I try to read the Bible every night (though this has really fallen through since Baby arrived) ((same with posting here on a regular basis)) (((you might have noticed))). And something in the book of Job really stood out to me.
If you have a chronic illness, physical or mental, you’ve probably had well-meaning friends try to offer advice on how to get better. And you’ve probably heard it at just the wrong moment or in just the wrong way, and felt hurt or annoyed. You, after all, live with this every day. Don’t they know you’ve done research and tried lots of things? Don’t they know you’re trying to get better? Why can’t they just listen and comfort you in these hard times?
Job did have a sort of illness – he was covered in painful skin sores. But that’s really the least of his many problems. See, Job was a good guy. But Satan argued to God that Job was only good and faithful because he had a comfortable life. So God allowed Satan to rough Job up a bit to prove he would remain faithful. Job lost his children, all his worldly possessions, and his health in one day. And he wasn’t all “God giveth and taketh away” about it either – he was sad, and he was pissed! Most of the book of Job is him cursing the day he was born, yelling at God, and yelling at his friends.

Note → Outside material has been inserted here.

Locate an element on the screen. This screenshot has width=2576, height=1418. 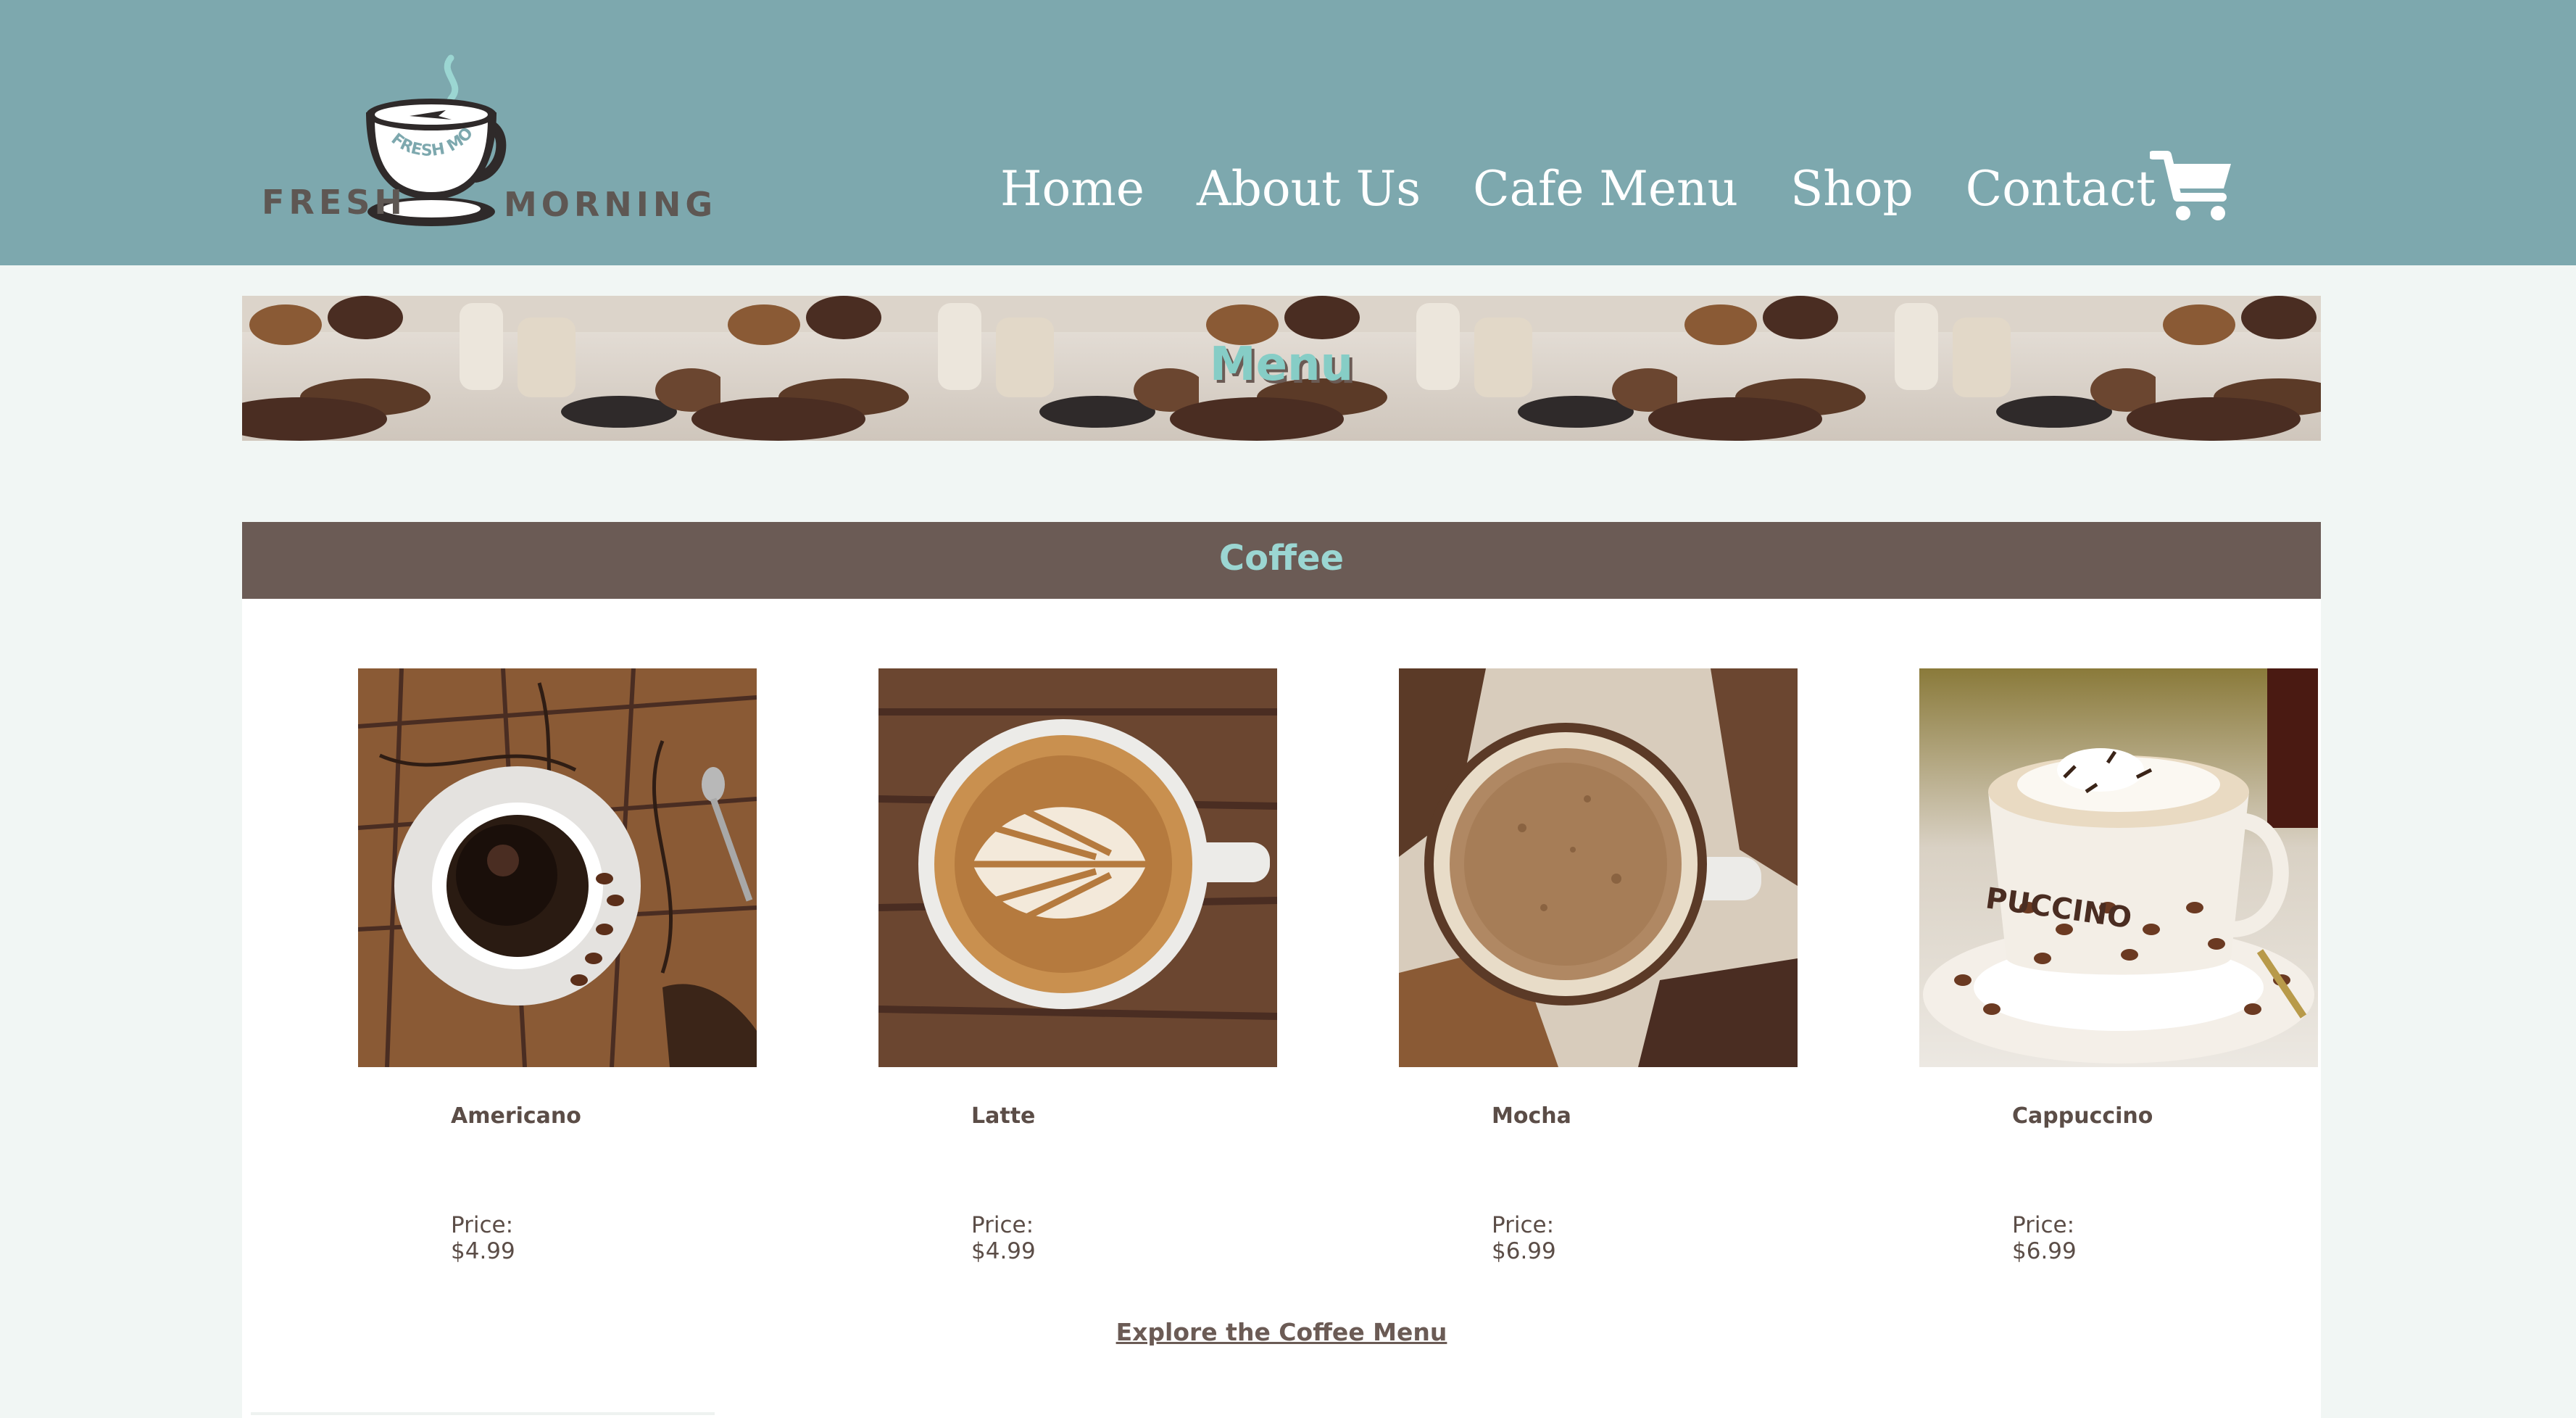
coffee-section-title: Coffee is located at coordinates (1281, 558).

And that brings us back around to where I started – well-meaning friends. What did Job’s friends have to say?
Well, they tried to figure out what Job did to deserve this. I mean he must have done something bad, right? Clearly this was a punishment. Victim-blaming is as old as the Old Testament. Have you had anyone suggest that you somehow brought your chronic illness on yourself?

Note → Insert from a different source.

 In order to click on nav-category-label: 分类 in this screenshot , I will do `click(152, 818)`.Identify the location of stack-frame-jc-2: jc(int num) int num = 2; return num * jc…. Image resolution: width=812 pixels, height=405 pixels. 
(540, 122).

They also hypothesize that Job’s dead children probably brought their deaths upon themselves, and say that Job’s lucky his punishment wasn’t worse because he probably deserved something much harsher. Thanks guys! Very helpful.

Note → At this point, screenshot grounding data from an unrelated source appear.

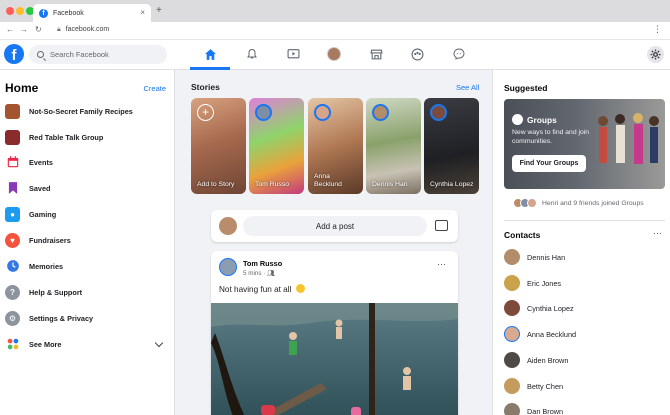  What do you see at coordinates (272, 274) in the screenshot?
I see `friends-audience-icon: 👥︎` at bounding box center [272, 274].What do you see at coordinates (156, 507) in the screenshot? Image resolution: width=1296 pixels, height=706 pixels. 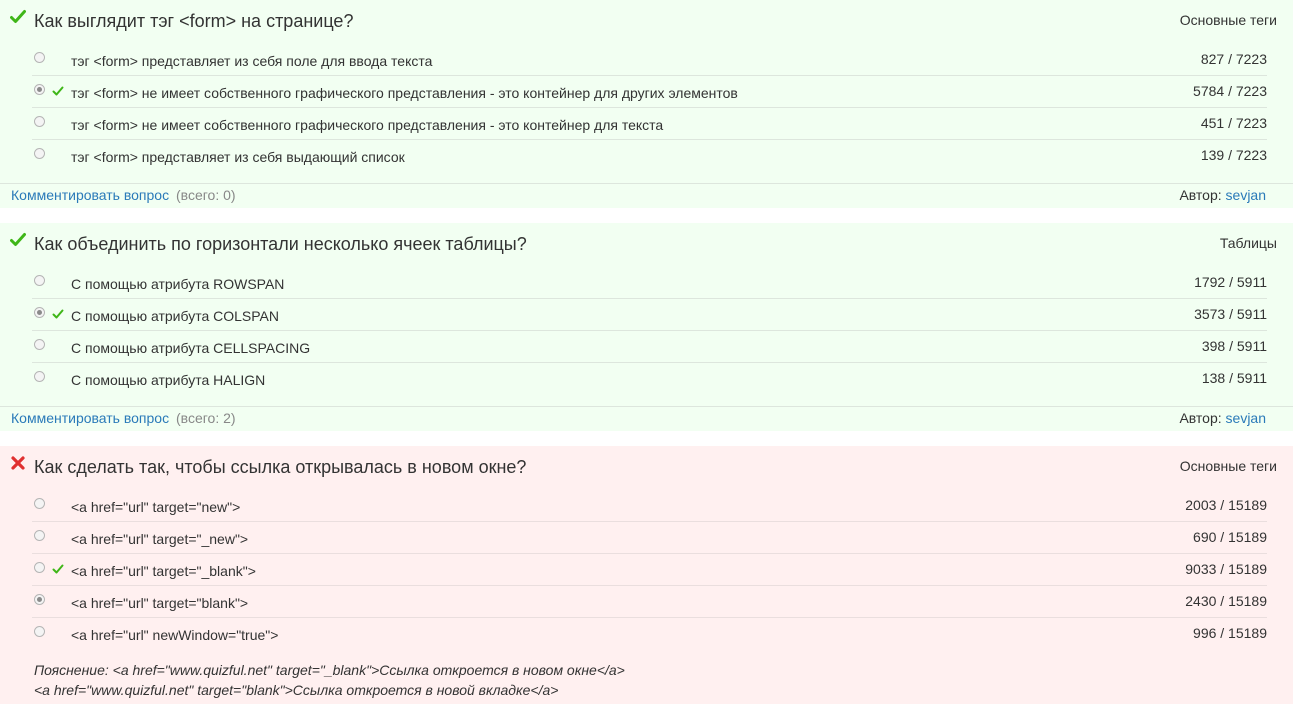 I see `answer-text: <a href="url" target="new">` at bounding box center [156, 507].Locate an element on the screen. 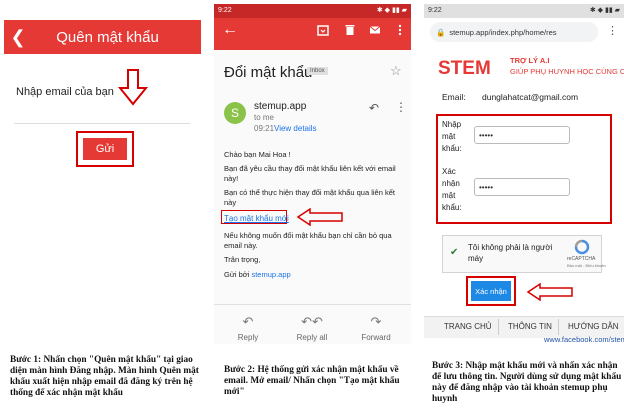 This screenshot has width=624, height=419. view-details-link: View details is located at coordinates (296, 128).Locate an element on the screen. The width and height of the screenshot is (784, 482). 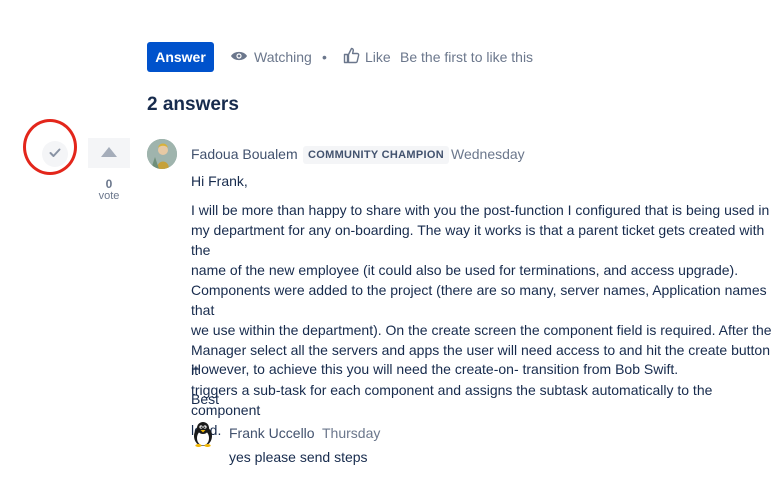
upvote-button is located at coordinates (109, 153).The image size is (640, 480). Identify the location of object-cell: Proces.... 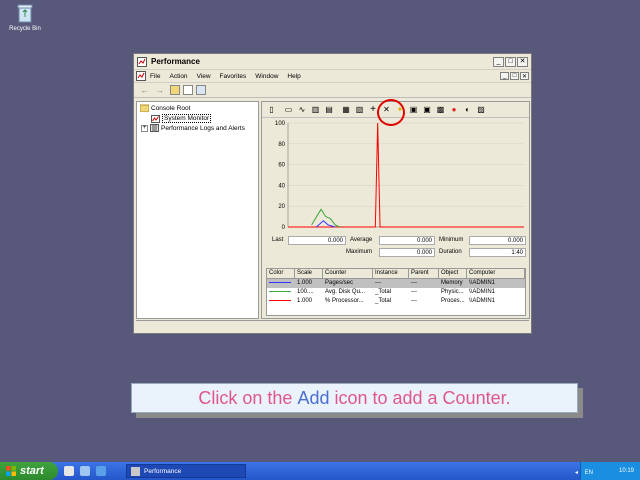
(453, 301).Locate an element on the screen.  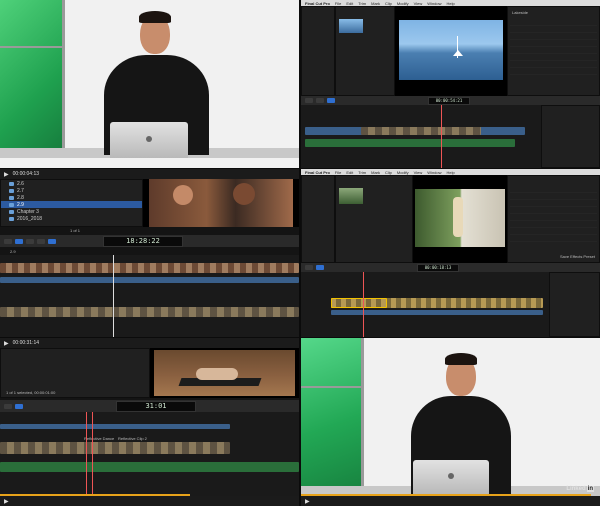
list-item: 2016_2018 is located at coordinates (72, 218).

So here’s the verse that stood out to me:
“I also could speak like you,
if you were in my place;
I could make fine speeches against you
and shake my head at you.
But my mouth would encourage you;
comfort from my lips would bring you relief.
Yet if I speak, my pain is not relieved;
and if I refrain, it does not go away.
Surely, God, you have worn me out.”
I’m sure we’ve all wondered what we would say to someone with our illness if we were healthy and had never experienced it. We all hope we’d refrain from offering that well-meaning advice about what they should or should not have done to get themselves into that situation. We hope we wouldn’t “make fine speeches” or “shake our heads.” We hope we would encourage them and comfort them. But there’s no way to know.
And I’m sure there have been many times when you thought “if I speak, my pain is not relieved, and if I refrain, it does not go away.” Blogging feels that way sometimes. Here, I try to offer comfort, encouragement, and catharsis. But does it make me better? Does it matter at all?
“God, you have worn me out!”
Well, back to Job’s story. After arguing with his pals for a while, yet another well-meaning friend arrives with even more tsk tsks and unhelpful advice. And Job is wondering out loud about life, the universe, and everything between occasional outbursts and his freaking annoying friends. But he never says “God, I hate you!” or “There must not be a God!” or anything accusatory. He cries out to God about how hurt he is, how angry, and how sad. But he passes Satan’s test.
And while he’s tearing his clothes and crying and yelling and his friends are still trying to explain how he kind of deserves all this, God literally parts the sky and goes “SHUT UP, YOU GUYS ARE THE ACTUAL WORST.” Then he takes Job aside and asks him some rhetorical questions, using them like a kind father to explain how little Job understands about life, the universe, and everything. Job agrees, and again, never says anything like “well if I were God…” or “I don’t think the universe should be this way!” He simply acknowledges that he is small and knows little.
The God goes back to Job’s well-meaning friends and is about to really let them have it, but Job jumps in and says hey, they’re also dumb little humans. And he can’t hold that against them, and he asks God not to hold it against them either.
So here’s two things to take from this:
If you have well-meaning friends who have tried to tell you you’re not working hard enough to get better, or that you wouldn’t be sick if you hadn’t x, y, or z, remember that they’re just dumb little humans. Think of life, the universe, and everything that you don’t understand, and empathize with their stupidity and ignorance.
And also remember that God empathizes with you. Any moment he might be ready to open the sky and really tell those well-meaning people off. He feels your feels.
And if you’re not of the Christian disposition, I hope you take something from this story as well. You’re not alone. These well-meaners are as old as the mountains, and generations upon generations have had to deal with this crap. You don’t understand everything either, and all us humans just have to muddle through life, the universe, and everything together.
I’m going to end this with the benediction my church ends each service with, because I think it’s a beautiful blessing to send someone off with.
“May the Lord bless you and keep you, the Lord make his face to shine upon you and be gracious unto you. May the Lord look upon you with His favor, and give you His peace.”